Ru -
Joined: 10 Apr 2007 Posts: 10
|
Posted: Tue Nov 05, 2013 6:47 pm Post subject: Disabling search engines from crawling the site |
|
|
I am getting tons of logs that came from search engines e.g baidu, yahoo, bing, and so on. Is there any way to filter them out. Just to leave google for example. |
|
Axis -
Joined: 29 Sep 2003 Posts: 336
|
Posted: Wed Nov 06, 2013 6:21 pm Post subject: |
|
|
Baidu, Yahoo and Bing will obeys the robots.txt protocol. But they are just the tip of the iceberg. Their is a never ending parade of new or "special" or whatever bots and you will find, if you don't already know, that the three listed here are the least problematic.

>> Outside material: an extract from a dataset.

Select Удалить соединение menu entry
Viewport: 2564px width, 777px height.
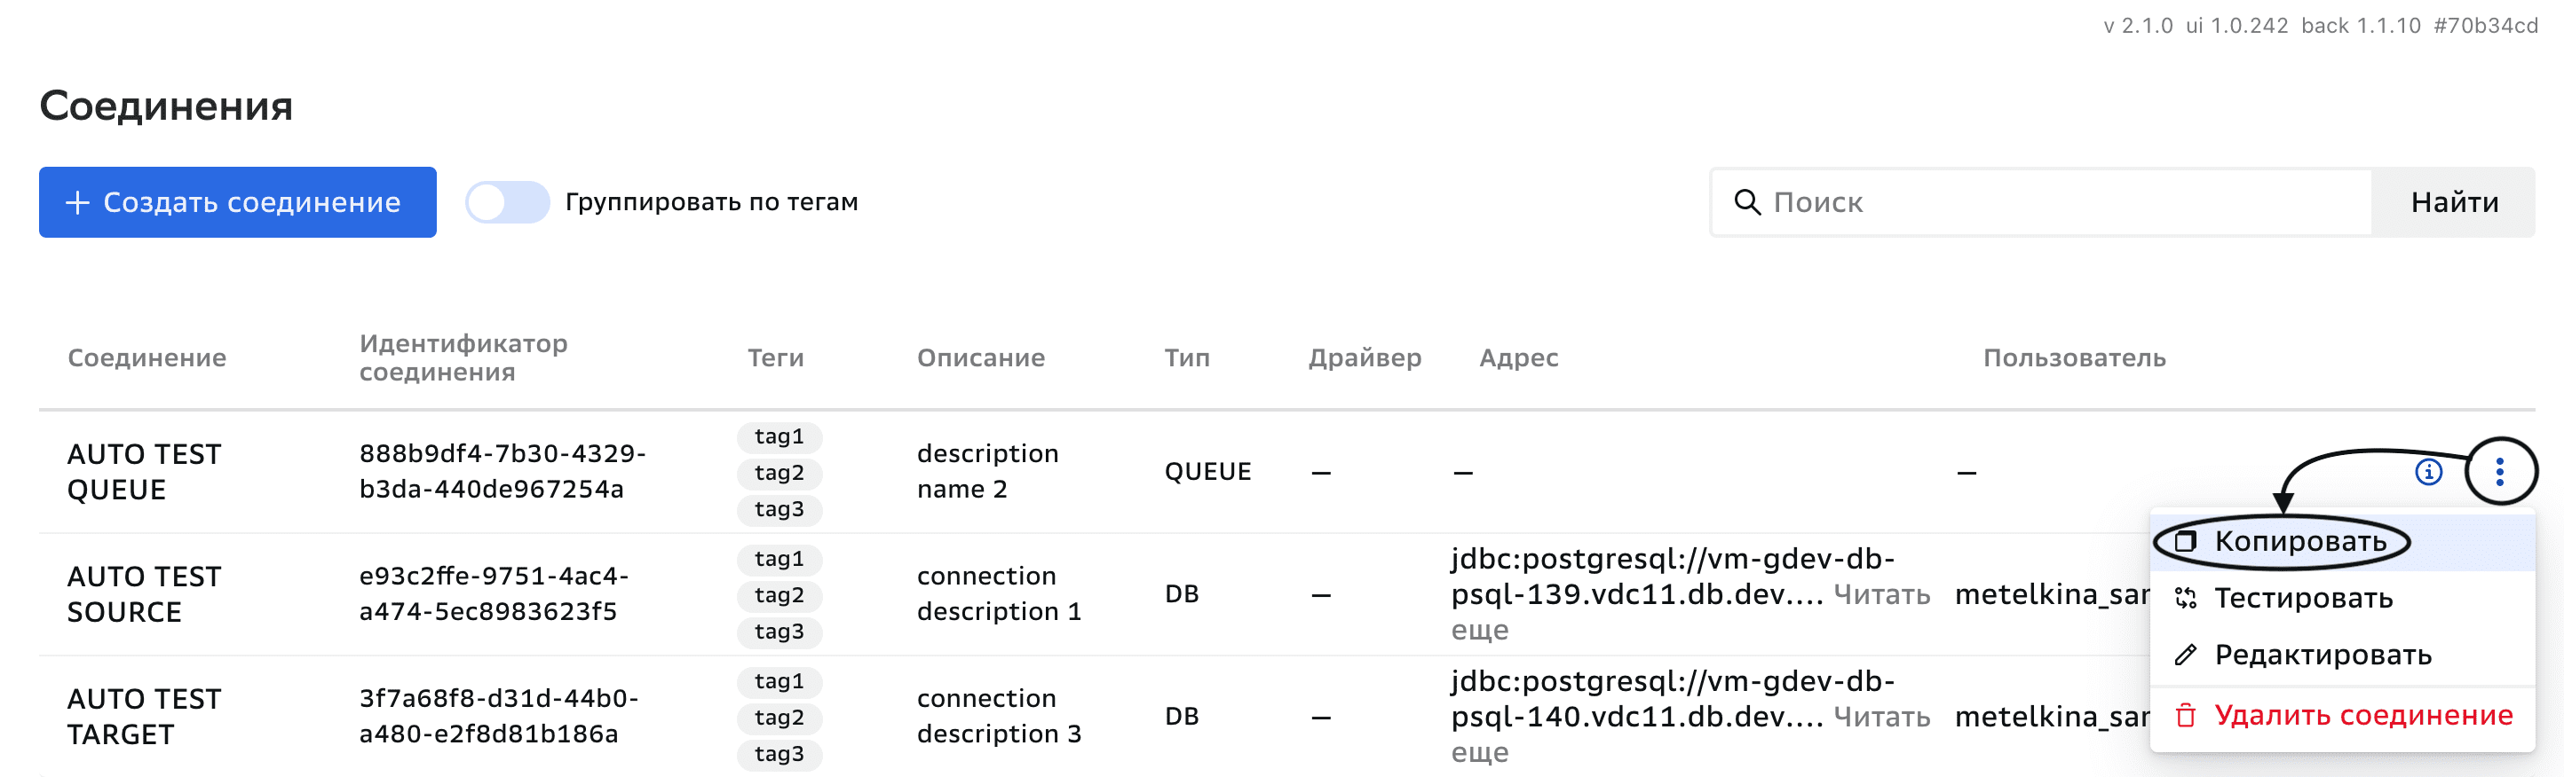pos(2363,715)
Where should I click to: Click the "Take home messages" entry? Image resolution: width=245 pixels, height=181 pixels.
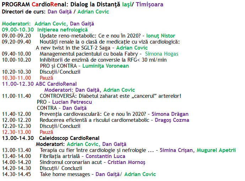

More of a problem are bots "probing" for vulnerabilities.
Here is part of one of my robots.txt file:
User-agent: AhrefsBot
Disallow: /
User-agent: sistrix
Disallow: /
User-agent: TurnitinBot
Disallow: /
User-agent: MJ12bot
Disallow: /
Here is another sites robots text that only allows Google, Yahoo and Bing (Bing will still respond to Msnbot though their new user agent is Bingbot):
User-agent: *
Disallow: /
User-agent: Googlebot
Disallow:
User-agent: Yahoo-slurp
Disallow:
User-agent: Msnbot
Disallow:
In the end, it is the rogue robots that cause the most trouble and it is nearly impossible to stop them unless you can confine them to a ip range.
I manged to stop the Ezooms hacker robot
by banning 208.115.111.64/28
and 208.115.96.0/19
But, like I said, it is the tip of the iceberg.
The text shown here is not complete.